This technique reduces PDCCH capacity and thus L2 signaling may be
required solely for sounding. This SRS activation scheme implies
than a UE with multiple transmit antennas is first transmitted in
1-antenna-port mode. This then needs to be promoted to MIMO
transmission due to a change in channel or traffic conditions. The
eNB adds an SRS activation IE to the UL grant it was going to send
to the UE. Once the UE sounds (one-shot SRS) it can then be
scheduled for MIMO. There are two weaknesses with this scenario.
Firstly, the UE cannot immediately be scheduled for MIMO because
Radio Resource Control (RRC) signaling is required to re-configure
the UE to the MIMO transmission mode. Because RRC signaling is
needed to configure the UE for MIMO then RRC signaling can also be
used to (re)-configure resources for sounding from additional
antennas. Secondly, there is no waste in PDCCH resources if and
only if the eNB was already planning to allocate UL grants to UE(s)
for which sounding is also required from additional antennas. It is
likely that some UEs would be scheduled only after sounding.
Therefore, additional PDCCH resources are required solely for
sounding. Independent power control for each transmit antenna is
being considered because of possible antenna gain imbalance. It may
be difficult to use aperiodic sounding to control transmit power
from multiple antennas when using independent power control because
of the aperiodic (one-shot) nature of this sounding. The SRS could
be used for channel reciprocity in the DL of TDD systems.
Exploiting channel reciprocity by beamforming is limited to
instances when aperiodic sounding from multiple antennas is
scheduled.
[0027] The next prior art technique increases the cyclic shift or
Repetition Factor (RPF). In Rel-8 at most 8 cyclic shifts can be
supported per Sounding Reference Signal Bandwidth (srsBandwidth)
and frequency comb depending on the maximum delay spread seen in
the cell. A two-fold increase in sounding resources can be obtained
by increasing the number of cyclic shifts to 16. This requires an
additional bit for signaling the UE-specific cyclic shift
n.sub.srs.sup.cs. This option would reduce the minimum cyclic shift
separation by a factor of two and would only be applicable for low
delay spread channels. A similar impact on delay spread is seen by
increasing the RPF from 2 to 4.
[0028] Another prior art technique increases the sounding overhead.
Adding one more Single Carrier Frequency Division Multiple Access
(SC-FDMA) symbol for sounding provides a 100% increase in sounding
resources. However, this gain comes at the cost of increasing the
SRS overhead. This technique is not backward compatible because
transmitting in any other symbol apart from the last symbol of a
subframe will interfere with Rel-8 PUSCH transmissions.

(Entries taken from a collection)

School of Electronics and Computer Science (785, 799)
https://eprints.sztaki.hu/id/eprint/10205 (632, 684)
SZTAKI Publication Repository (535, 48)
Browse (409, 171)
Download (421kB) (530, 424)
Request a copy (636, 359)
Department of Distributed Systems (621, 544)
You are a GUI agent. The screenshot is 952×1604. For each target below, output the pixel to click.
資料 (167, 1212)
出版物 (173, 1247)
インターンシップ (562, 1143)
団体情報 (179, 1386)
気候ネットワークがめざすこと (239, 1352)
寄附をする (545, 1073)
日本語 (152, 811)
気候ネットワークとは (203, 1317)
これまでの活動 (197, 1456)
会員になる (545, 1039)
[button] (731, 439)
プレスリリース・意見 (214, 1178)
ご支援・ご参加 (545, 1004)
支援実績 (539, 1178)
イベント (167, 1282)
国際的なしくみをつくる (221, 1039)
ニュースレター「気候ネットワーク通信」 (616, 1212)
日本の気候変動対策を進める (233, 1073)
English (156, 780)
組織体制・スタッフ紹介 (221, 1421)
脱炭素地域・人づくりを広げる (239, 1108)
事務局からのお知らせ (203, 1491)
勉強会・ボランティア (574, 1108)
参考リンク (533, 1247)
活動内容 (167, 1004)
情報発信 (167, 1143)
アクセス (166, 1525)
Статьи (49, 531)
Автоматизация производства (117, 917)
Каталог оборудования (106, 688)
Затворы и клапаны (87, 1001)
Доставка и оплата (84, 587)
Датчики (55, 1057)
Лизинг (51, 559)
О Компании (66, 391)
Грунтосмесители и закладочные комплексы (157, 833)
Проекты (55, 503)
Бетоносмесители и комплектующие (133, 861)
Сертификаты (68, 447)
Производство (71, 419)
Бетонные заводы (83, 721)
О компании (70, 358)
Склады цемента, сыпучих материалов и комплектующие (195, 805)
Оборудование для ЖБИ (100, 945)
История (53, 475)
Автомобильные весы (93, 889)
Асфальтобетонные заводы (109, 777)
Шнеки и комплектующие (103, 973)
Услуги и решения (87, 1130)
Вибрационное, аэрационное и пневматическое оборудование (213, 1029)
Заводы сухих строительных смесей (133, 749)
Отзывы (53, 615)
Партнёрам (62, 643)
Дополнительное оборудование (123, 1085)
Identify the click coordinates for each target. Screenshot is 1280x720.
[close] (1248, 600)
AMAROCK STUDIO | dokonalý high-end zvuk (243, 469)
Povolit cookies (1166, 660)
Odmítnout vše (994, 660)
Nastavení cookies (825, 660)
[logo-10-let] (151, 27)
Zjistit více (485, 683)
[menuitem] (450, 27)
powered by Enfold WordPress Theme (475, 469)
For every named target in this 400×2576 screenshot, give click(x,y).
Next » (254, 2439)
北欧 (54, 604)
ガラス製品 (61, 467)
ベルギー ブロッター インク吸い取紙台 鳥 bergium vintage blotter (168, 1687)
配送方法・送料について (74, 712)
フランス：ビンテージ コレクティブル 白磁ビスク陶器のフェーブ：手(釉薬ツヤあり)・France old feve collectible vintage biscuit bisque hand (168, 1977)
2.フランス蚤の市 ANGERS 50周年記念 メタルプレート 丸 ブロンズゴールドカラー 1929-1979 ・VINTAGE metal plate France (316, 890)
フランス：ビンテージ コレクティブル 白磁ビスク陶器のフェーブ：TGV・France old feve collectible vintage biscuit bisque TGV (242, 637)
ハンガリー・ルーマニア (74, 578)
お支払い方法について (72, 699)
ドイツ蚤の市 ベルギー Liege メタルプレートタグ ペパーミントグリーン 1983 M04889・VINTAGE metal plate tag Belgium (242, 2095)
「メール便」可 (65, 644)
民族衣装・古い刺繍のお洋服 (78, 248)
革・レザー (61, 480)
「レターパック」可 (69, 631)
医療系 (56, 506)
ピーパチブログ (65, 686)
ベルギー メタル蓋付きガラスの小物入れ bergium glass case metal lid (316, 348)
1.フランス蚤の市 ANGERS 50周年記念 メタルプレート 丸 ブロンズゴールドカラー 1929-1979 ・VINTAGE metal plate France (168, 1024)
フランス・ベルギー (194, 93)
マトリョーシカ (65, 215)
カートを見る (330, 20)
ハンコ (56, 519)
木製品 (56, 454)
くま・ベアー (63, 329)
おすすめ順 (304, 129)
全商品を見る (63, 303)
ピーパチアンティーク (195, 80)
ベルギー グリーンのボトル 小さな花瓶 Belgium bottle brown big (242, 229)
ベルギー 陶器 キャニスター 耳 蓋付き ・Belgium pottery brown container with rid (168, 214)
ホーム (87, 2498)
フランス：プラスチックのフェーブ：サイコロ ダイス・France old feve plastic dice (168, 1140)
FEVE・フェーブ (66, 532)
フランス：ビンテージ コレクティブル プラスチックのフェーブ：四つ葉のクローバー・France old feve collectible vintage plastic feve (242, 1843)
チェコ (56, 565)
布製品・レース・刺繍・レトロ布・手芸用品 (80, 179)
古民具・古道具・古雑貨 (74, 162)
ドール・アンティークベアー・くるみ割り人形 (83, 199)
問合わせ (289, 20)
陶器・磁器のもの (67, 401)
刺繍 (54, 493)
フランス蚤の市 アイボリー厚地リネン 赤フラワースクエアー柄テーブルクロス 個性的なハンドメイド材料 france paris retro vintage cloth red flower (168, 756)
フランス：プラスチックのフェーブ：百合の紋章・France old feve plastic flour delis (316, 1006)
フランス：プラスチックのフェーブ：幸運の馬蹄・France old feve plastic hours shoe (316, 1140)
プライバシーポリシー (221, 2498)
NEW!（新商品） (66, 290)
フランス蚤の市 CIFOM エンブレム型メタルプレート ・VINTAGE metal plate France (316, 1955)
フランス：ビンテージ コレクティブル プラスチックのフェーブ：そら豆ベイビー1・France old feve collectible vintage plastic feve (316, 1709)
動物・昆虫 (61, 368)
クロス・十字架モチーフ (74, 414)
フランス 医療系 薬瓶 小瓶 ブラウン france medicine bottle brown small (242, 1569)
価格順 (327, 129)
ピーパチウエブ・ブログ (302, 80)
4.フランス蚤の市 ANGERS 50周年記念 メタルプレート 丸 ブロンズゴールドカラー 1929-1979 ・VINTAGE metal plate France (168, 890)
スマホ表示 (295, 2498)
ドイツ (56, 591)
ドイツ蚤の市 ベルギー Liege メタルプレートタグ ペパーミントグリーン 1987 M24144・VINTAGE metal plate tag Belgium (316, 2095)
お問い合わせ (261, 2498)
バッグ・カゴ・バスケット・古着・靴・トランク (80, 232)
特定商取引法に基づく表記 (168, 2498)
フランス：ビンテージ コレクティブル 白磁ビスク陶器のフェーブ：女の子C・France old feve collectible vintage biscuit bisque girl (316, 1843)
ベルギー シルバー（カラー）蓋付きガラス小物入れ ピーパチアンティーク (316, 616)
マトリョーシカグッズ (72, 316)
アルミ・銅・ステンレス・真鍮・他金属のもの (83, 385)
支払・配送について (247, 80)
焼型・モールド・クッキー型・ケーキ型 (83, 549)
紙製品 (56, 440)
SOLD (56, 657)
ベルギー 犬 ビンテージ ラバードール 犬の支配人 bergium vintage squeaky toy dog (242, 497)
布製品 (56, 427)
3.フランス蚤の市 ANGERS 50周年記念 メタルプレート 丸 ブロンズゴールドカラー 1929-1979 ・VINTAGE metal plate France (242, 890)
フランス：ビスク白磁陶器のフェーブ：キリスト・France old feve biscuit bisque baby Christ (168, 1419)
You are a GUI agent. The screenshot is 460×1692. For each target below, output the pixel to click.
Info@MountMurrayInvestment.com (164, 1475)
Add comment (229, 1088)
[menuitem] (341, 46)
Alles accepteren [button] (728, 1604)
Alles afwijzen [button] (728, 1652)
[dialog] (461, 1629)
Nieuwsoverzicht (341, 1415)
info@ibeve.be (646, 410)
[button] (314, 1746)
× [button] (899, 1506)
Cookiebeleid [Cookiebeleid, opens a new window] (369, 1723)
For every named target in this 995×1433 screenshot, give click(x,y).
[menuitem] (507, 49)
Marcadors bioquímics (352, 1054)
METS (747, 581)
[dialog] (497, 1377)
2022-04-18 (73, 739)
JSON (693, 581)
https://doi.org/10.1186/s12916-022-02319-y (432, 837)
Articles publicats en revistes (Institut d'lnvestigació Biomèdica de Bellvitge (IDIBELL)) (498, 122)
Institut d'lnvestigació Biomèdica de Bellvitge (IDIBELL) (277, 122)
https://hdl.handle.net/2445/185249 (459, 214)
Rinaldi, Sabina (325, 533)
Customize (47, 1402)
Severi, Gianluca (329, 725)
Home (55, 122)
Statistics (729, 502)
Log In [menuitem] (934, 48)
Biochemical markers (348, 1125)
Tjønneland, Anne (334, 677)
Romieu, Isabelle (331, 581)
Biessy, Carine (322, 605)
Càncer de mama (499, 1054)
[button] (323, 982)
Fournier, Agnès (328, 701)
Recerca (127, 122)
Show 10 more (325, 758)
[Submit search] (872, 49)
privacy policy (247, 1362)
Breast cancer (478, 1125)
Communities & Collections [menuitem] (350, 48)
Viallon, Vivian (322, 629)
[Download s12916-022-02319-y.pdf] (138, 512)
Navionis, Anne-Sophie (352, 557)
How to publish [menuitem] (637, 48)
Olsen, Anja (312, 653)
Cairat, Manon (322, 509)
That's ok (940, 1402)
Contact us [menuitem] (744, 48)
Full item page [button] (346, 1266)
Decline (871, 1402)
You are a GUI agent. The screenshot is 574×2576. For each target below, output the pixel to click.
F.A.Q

> **Do this**:
Answer these questions about the passage on sounding reference signals:
1. What is the most cyclic shifts Rel-8 can support per srsBandwidth and frequency comb?
2. What increase in sounding resources does adding one more SC-FDMA symbol provide?
3. What signaling is required to reconfigure the UE to the MIMO transmission mode?

> **Full solution**:
1. 8
2. A 100% increase
3. Radio Resource Control (RRC) signaling